In addition, in order to solve the problem of easy oxidation of pure silver bonding wire, some companies have proposed to apply other metal plating on the surface to improve the oxidation and corrosion. Please refer to Nippon Steel High-tech Materials Co., Ltd. and Nippon Steel Micro Metals Co., Ltd. limited The company has applied for a series of inventions relating to the wiring of semiconductor devices, the invention patent of the Republic of China, the "connection wire for semiconductor devices" disclosed in the announcement No. I342809, the "connection wire for semiconductor devices" disclosed in the announcement No. I364806, and the disclosure of the publication No. I364806. "Semiconductor bonding wire", "Calcium bonding wire for semiconductors" of the publication No. 201107499, "Current bonding wire for semiconductors and bonding structure thereof" of the publication No. 201140718, and "Joining structure of a plurality of layers of copper bonding wires" The bonding wire structure of the above-mentioned previous case is generally attached to a core material (which may be composed of a metal such as copper, gold or silver) provided with a skin layer (which may be composed of palladium, rhodium, iridium, platinum, and silver). Therefore, the above-mentioned bonding wire often causes the following defects when it is actually used: (a) the metal-plated wire has a skin layer on its surface, so that the hardness is high, and the process current control is not easy, often resulting in uneven thickness of the plating layer, resulting in uneven thickness of the plating layer. The overall yield of the packaging process is poor, and the yield is low; (b) the palladium layer is plated with silver or silver alloy in the case of electric frame off (EFO), due to the surface palladium The core of the free air ball (FAB) is too hard, resulting in insufficient strength of the neck above the solder ball. After wire bonding (WB), the neck fracture problem often occurs, which leads to the problem of joint interface peeling. Occurs; and the palladium element also has a segregation problem in the solder ball, and the difference in the structure of the ball portion greatly affects the wire bonding condition; further, the wire cannot maintain the surface oxidation resistance in a high temperature environment, and the atmosphere protection strip is required when the ball is formed. Next, otherwise you can't make a ball.

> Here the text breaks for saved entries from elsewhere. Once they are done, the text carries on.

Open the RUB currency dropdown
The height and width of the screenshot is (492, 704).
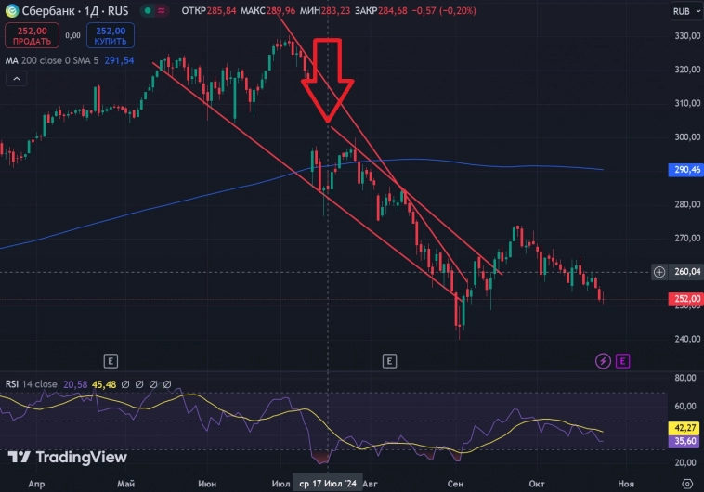point(683,14)
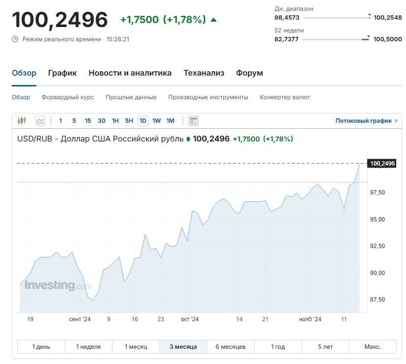
Task: Click the real-time clock icon
Action: coord(15,39)
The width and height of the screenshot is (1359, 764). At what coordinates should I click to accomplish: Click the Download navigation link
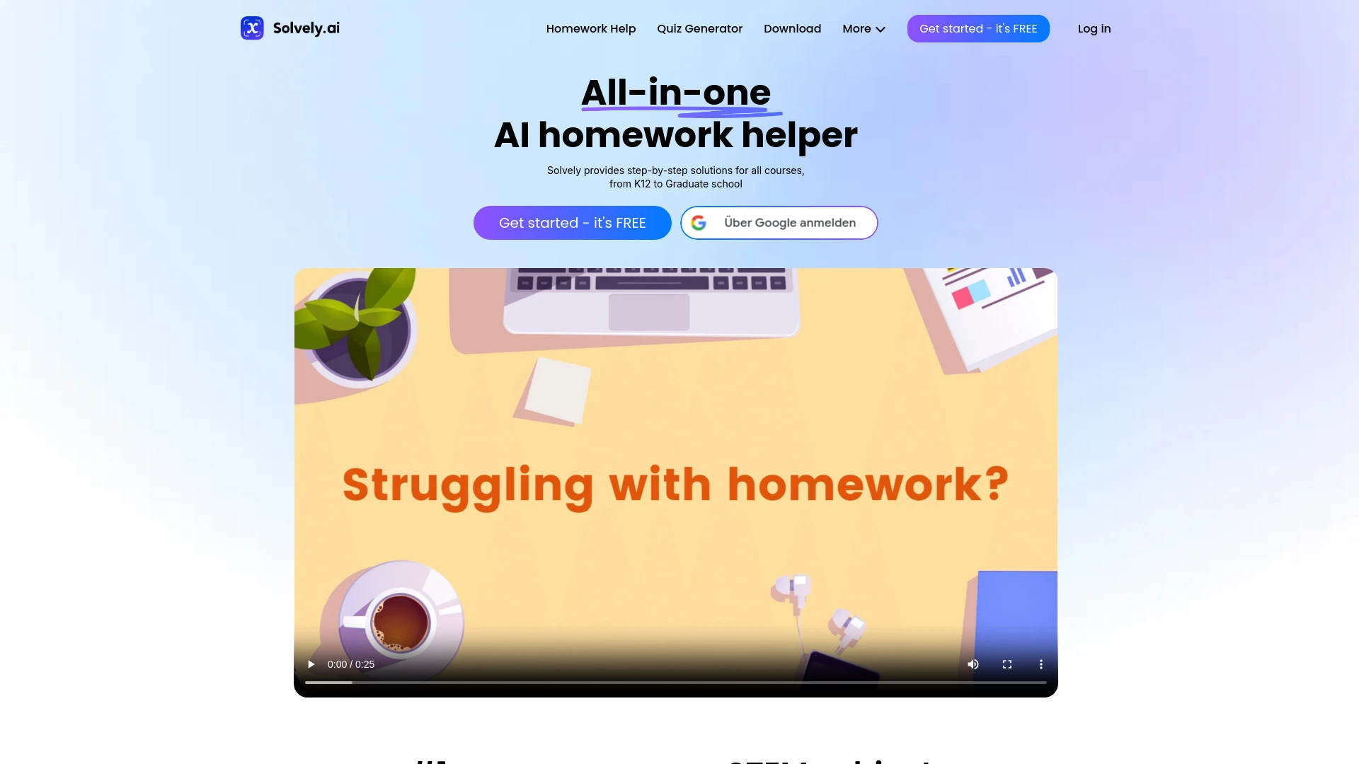point(793,28)
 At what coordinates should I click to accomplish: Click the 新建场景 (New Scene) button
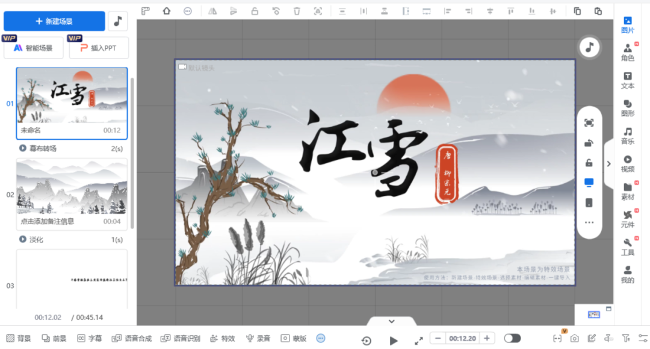54,21
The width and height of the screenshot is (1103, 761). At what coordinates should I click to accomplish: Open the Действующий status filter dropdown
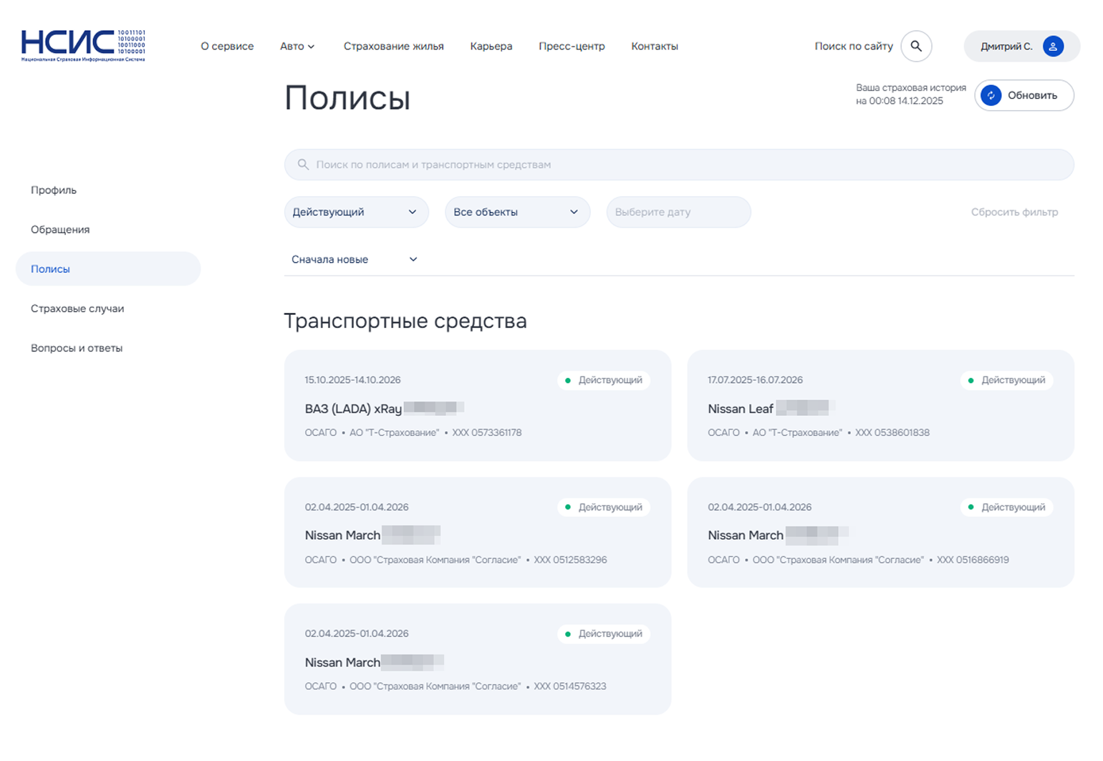356,212
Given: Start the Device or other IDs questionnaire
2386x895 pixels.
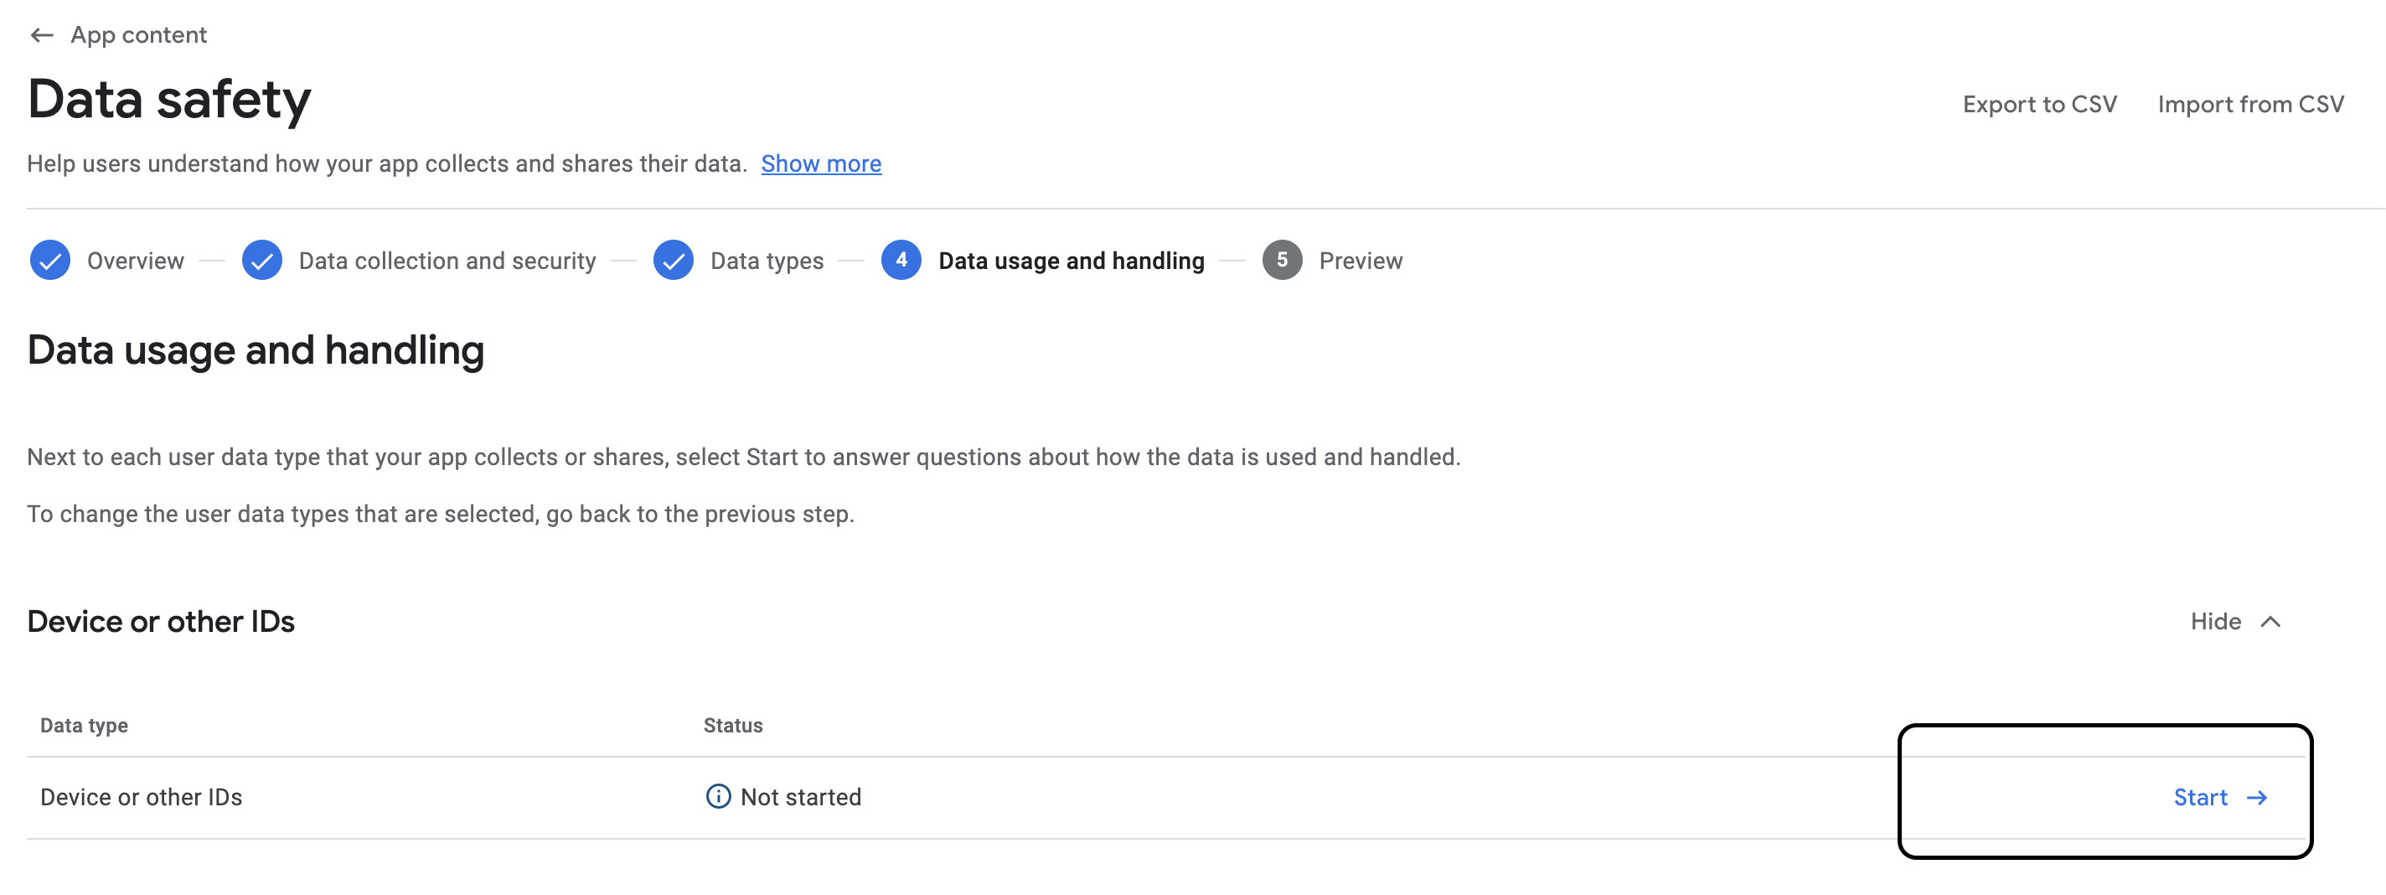Looking at the screenshot, I should pyautogui.click(x=2202, y=797).
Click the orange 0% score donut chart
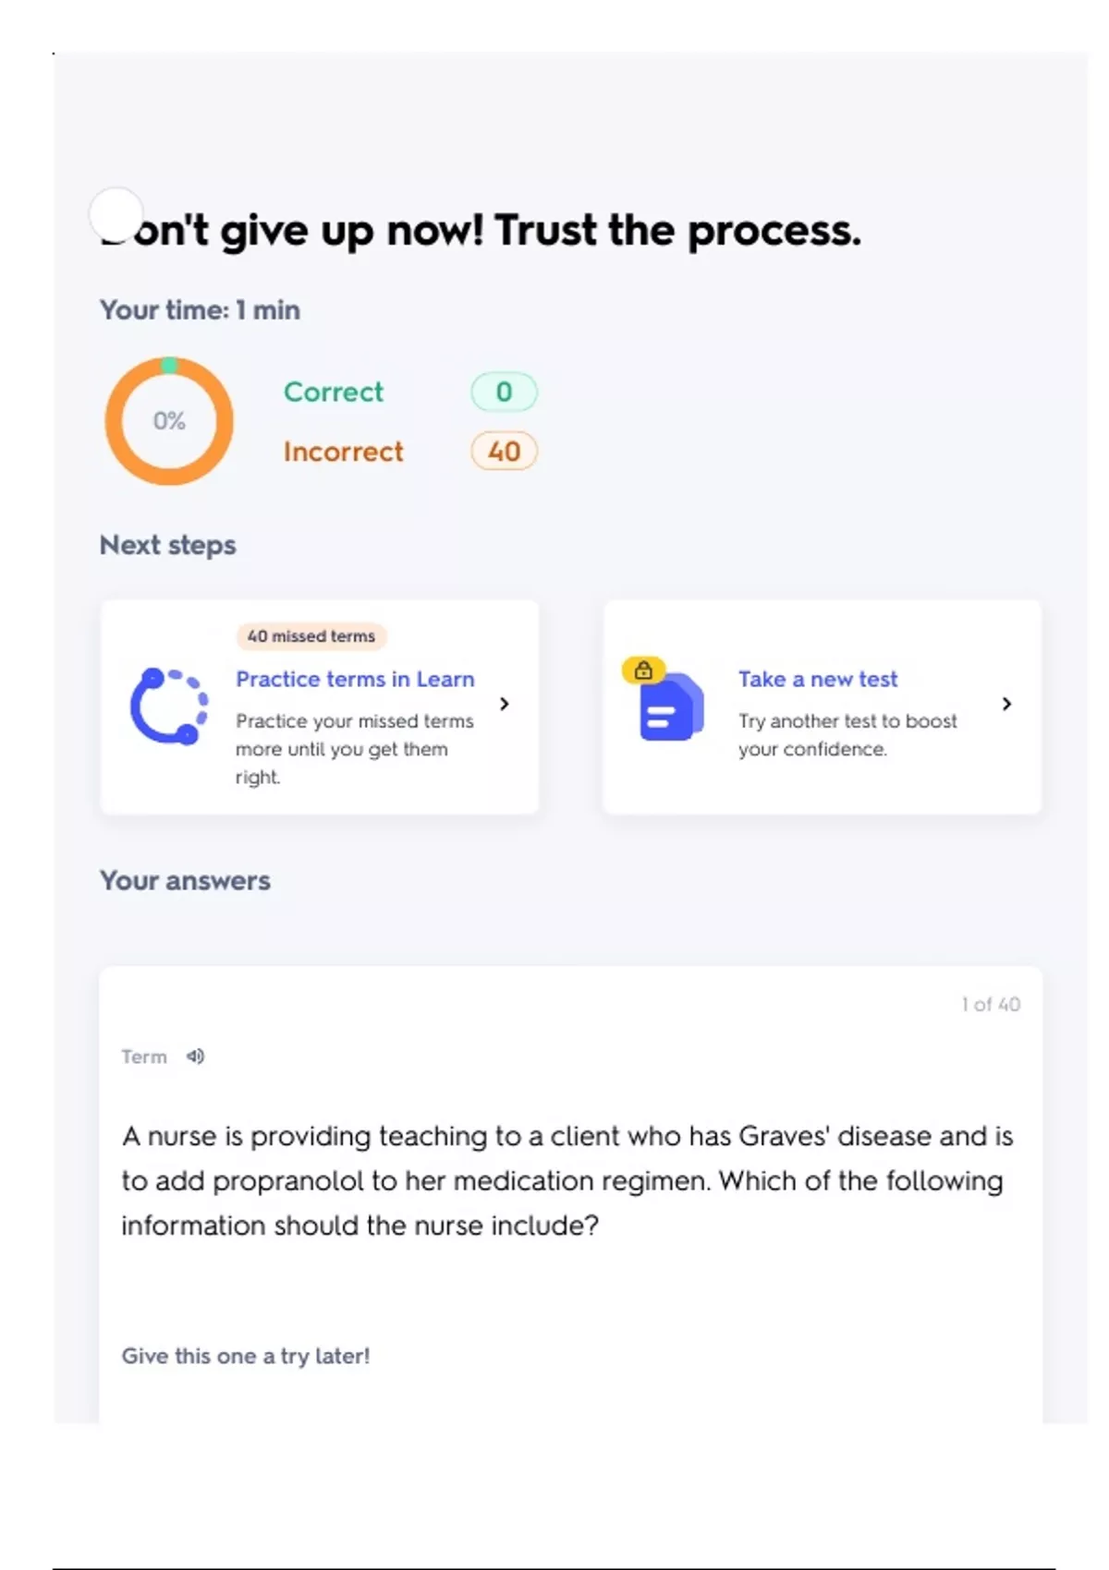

In addition, the general bonding wire must be protected by a thermosetting plastic (for example, epoxy resin (EPOXY) after the wire is wired; however, the epoxy material may be lit at a high temperature or for a long time. Problems such as light degradation or yellowing cannot meet the quality requirements of the process reliability of the LED packaging industry, and the wire cannot effectively suppress the stability of the negative ion etching surface and the long-time high humidity and high heat environment.

Nowadays, the inventor is that in view of the above-mentioned existing silver-based alloy wire or bonding wire for packaging, there are still many defects in the actual implementation, so that it is not a The spirit of tiredness, and with the help of its rich professional knowledge and years of practical experience, has been improved and the invention has been developed accordingly.

The main object of the present invention is to provide an electrothermal-resistant silver-based two-phase line and a manufacturing method thereof, in particular to a process for entering a silver wire by doping nano-pure aluminum particles and chrome plating on a silver base surface. Ag ₂ Cr and AgAl ₇ Cr phases are formed on the surface of the silver base to improve the oxidation resistance and thermal stability of the silver-based biphasic line. At the same time, the residual chromium plating layer is controlled by appropriate heat treatment conditions, and the intermetallic compound formation is effectively suppressed. The thickness, in turn, maintains the low resistance characteristics of the silver-based two-phase line loop.

In order to achieve the above-mentioned object, the present inventors propose an electrothermal-resistant silver-based two-phase line and a method for producing the same, which are firstly formed in a silver wire with not more than 8 wt.% of nano-aluminum particles, preferably 3 wt. .%~8wt.% of nano-aluminum particles, and the aluminum particles are evenly distributed in the silver base, so that the silver wire is formed into a silver baseline; wherein the aluminum particles have a particle size of between 10 and 20 nm; a chromium layer having a thickness of not less than 32 nm is preferably plated on the surface of the silver base, preferably between 32 nm and 106 nm. Finally, the silver base plated with the chromium layer is heat-treated to cause the chromium ions of the chromium layer to enter the silver. a base base, and an anti-oxidation layer formed on the surface of the silver base, wherein the oxidation resistant layer comprises one or a combination of an Ag ₂ Cr phase or an AgAl ₇ Cr phase to form a silver-based two-phase line; The Ag ₂ Cr and AgAl ₇ Cr phases formed by heat treatment can improve the oxidation resistance of the electrothermal silver-based double-phase wire of the present invention, especially the high-temperature oxidation resistance property, and avoid the ring for sealing the bonding wire. Oxygen resin material due to photothermal degradation or yellowing, and due to silver base No abnormal internal phase of coarse grains, and has a high temperature strength of the wire strength of bonding interface does not weaken the effect, but also enhance its mechanical properties and thermal stability.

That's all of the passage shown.